[Task goal]
Copy word for word, please, the lines of the entries below running from the one containing "Viewport: 1280px width, 756px" to the one containing "Given: Expand the Show", both ends included.

[Source information]
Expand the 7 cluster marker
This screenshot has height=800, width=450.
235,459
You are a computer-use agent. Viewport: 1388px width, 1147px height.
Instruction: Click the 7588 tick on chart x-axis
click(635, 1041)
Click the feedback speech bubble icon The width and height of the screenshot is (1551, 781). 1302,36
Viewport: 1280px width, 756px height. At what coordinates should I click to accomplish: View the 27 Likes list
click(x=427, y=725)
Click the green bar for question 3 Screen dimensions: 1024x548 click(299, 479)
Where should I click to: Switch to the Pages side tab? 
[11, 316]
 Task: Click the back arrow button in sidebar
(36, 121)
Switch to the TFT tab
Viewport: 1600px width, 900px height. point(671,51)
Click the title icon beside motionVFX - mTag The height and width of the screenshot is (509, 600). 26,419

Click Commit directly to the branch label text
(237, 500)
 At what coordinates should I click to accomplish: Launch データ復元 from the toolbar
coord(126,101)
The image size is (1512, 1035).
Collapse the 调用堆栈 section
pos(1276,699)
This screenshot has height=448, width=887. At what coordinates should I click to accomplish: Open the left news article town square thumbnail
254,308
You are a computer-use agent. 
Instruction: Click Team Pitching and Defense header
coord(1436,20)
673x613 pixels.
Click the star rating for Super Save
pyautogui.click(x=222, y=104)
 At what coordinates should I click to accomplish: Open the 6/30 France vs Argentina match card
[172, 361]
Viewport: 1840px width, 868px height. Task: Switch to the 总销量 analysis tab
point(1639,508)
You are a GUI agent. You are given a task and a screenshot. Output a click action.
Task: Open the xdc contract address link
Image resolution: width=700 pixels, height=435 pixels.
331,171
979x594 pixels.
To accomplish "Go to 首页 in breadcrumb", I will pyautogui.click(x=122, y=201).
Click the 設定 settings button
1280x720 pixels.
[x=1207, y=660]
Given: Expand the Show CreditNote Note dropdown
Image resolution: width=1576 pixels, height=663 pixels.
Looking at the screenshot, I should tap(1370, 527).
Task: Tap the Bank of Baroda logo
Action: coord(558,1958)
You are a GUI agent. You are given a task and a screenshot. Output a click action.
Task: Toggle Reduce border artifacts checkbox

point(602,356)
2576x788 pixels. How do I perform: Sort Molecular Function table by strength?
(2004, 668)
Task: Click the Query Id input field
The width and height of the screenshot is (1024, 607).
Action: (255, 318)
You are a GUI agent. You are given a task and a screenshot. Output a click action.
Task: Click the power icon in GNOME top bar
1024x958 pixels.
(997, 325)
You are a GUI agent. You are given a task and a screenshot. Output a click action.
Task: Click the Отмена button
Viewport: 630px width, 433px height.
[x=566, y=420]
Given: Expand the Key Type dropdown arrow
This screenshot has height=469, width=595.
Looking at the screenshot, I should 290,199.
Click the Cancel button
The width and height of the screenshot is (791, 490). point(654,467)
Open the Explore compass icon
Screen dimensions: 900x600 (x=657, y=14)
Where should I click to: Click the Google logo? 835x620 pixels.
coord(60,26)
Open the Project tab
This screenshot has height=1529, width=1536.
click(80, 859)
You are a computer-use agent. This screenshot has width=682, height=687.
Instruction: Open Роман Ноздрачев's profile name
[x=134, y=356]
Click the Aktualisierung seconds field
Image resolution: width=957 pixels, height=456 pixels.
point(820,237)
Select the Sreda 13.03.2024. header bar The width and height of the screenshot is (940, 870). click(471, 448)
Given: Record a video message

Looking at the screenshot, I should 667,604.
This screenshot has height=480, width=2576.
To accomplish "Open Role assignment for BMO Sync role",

[Result for this exercise]
Viewport: 1280px width, 756px height. At what coordinates should I click to accomplish: View the 27 Likes list
click(x=427, y=725)
Click the green bar for question 3 Screen dimensions: 1024x548 click(299, 479)
Where should I click to: Switch to the Pages side tab? 
[11, 316]
 Task: Click the back arrow button in sidebar
(36, 121)
Switch to the TFT tab
Viewport: 1600px width, 900px height. point(671,51)
Click the title icon beside motionVFX - mTag The height and width of the screenshot is (509, 600). 26,419

Click Commit directly to the branch label text
(237, 500)
 At what coordinates should I click to accomplish: Launch データ復元 from the toolbar
coord(126,101)
The image size is (1512, 1035).
Collapse the 调用堆栈 section
pos(1276,699)
This screenshot has height=448, width=887. At what coordinates should I click to accomplish: Open the left news article town square thumbnail
254,308
You are a computer-use agent. 
Instruction: Click Team Pitching and Defense header
coord(1436,20)
673x613 pixels.
Click the star rating for Super Save
pyautogui.click(x=222, y=104)
 At what coordinates should I click to accomplish: Open the 6/30 France vs Argentina match card
[172, 361]
Viewport: 1840px width, 868px height. Task: Switch to the 总销量 analysis tab
point(1639,508)
You are a GUI agent. You are given a task and a screenshot. Output a click action.
Task: Open the xdc contract address link
Image resolution: width=700 pixels, height=435 pixels.
331,171
979x594 pixels.
To accomplish "Go to 首页 in breadcrumb", I will pyautogui.click(x=122, y=201).
Click the 設定 settings button
1280x720 pixels.
[x=1207, y=660]
Given: Expand the Show CreditNote Note dropdown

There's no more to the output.